Wall Street is roaring toward records Thursday as a delayed reaction of jubilation sweeps markets worldwide following the Federal Reserve's big cut to interest rates.


What You Need To Know

  • Wall Street is roaring toward records Thursday after the Federal Reserve slashed interest rates one day prior

  • The S&P 500 and Dow Jones hit new record highs on Thursday

  • Stocks of smaller companies helped lead the market, as did other businesses that can feel the most relief from lower interest rates

  • Wall Street's initial reaction to Wednesday's cut was a yawn, after markets had already run up for months on expectations for coming reductions to rates, and stocks ended up edging lower after swinging up and down a few times

The S&P 500 was 1.6% higher in early trading and above its all-time closing high set in July. The Dow Jones Industrial Average briefly topped 42,000 for the first time on Thursday, breaking its record set on Monday. The Nasdaq composite was 2.3% higher, as of 9:38 a.m. Eastern time.

Stocks of smaller companies helped lead the market, as did other businesses that can feel the most relief from lower interest rates. The Russell 2000 index of smaller stocks soared 2%. The moves followed rallies for markets across Europe and Asia after the Federal Reserve delivered the first cut to interest rates in more than four years on Wednesday.

It was a momentous move by the Fed, closing the door on a run where it kept its main interest rate at a two-decade high in hopes of slowing the U.S. economy enough to stamp out high inflation. Now that inflation has come down from its peak two summers ago, Chair Jerome Powell said the Fed can focus more on keeping the job market solid and the economy out of a recession.

Wall Street's initial reaction to Wednesday's cut was a yawn, after markets had already run up for months on expectations for coming reductions to rates, and stocks ended up edging lower after swinging up and down a few times.

"Yet we come in today and have a reversal of the reversal," said Jonathan Krinsky, chief market technician at BTIG. He said he did not anticipate such a big jump for stocks on Thursday.

Some analysts said it could have been relief that the Fed's Powell was able to thread the needle in his press conference and suggest the deeper-than-usual cut was just a "recalibration" of policy and not an urgent move that it had to take to prevent a recession.

The job market has already begun to slow under the weight of higher interest rates, and some critics have said the Fed waited too long to cut rates and may have done damage to the economy.

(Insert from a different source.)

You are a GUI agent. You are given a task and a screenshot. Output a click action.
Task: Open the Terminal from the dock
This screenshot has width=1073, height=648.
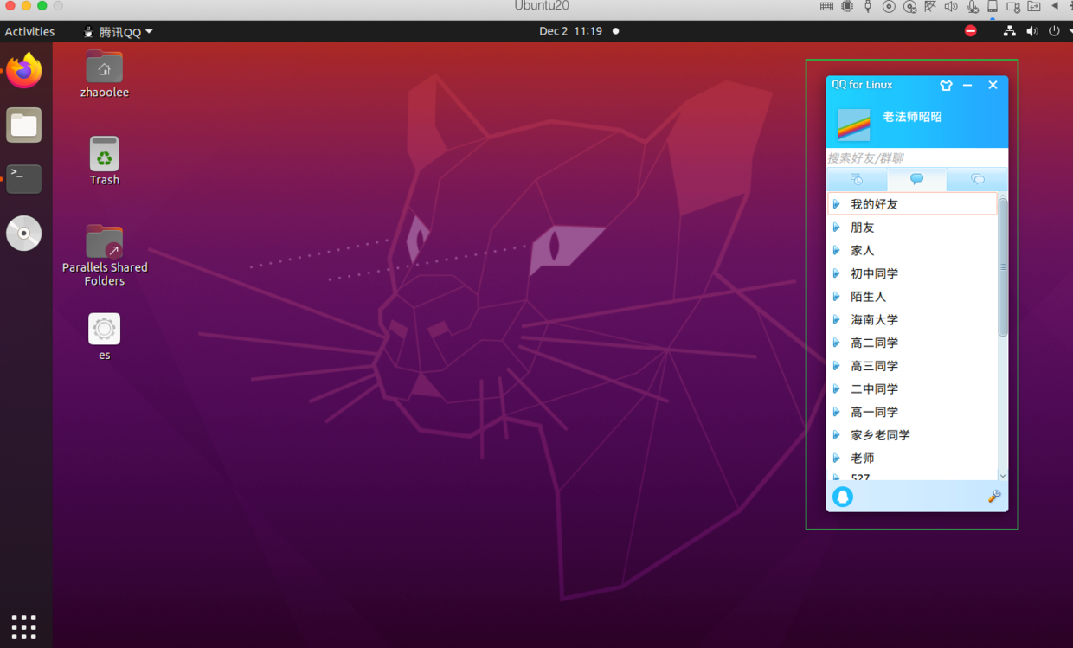23,178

Powell, though, said Fed officials are not in "a rush to get this done" and would make decisions on policy at each successive meeting depending on what the incoming data says.

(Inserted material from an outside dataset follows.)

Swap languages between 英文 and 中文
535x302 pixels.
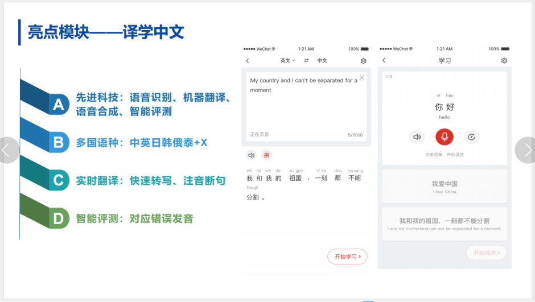click(306, 61)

Some investment banks raised their forecasts for how much the Federal Reserve will ultimately cut interest rates, anticipating even deeper reduction than Fed officials. Federal Reserve officials on Wednesday released forecasts showing they expect to cut interest rates by potentially another 1.5 percentage points over 2024 and 2025. At Bank of America, economists are expecting 2 percentage points.

Lower interest rates help financial markets in two big ways. They ease the brakes off the economy by making it easier for U.S. households and businesses to borrow money, which can accelerate spending and investment. They also give a boost to prices of all kinds of investments, from gold to bonds to cryptocurrencies. Bitcoin rose 3% Thursday.

An old adage suggests investors should not "fight the Fed" and should ride the rising tide when it's cutting interest rates, and Wall Street was certainly doing that Wednesday. But this economic cycle has continued to break norms and conventional wisdoms after the COVID-19 pandemic created an instant global recession and then the worst inflation in generations.

One of the worries still remaining on Wall Street is that inflation could remain tougher to fully subdue than in the past. And while lower rates can help goose the economy, they can also give inflation more fuel.

Economic reports released Thursday suggested an economy that remains solid, at the least. One said fewer workers applied for unemployment benefits last week. It's another signal that layoffs across the country remain low and companies are holding onto workers, even if they're not hiring as many new ones as earlier.

A separate report said manufacturing in the mid-Atlantic region returned to growth. Manufacturing has been one of the areas of the economy hurt most by high interest rates, but the Philadelphia Fed index was a touch weaker than expected.

In the bond market, the yield on the 10-year Treasury rose to 3.75% from 3.71% late Wednesday.

In stock markets aboard, indexes jumped 2% in France, 2.1% in Japan and 2% in Hong Kong.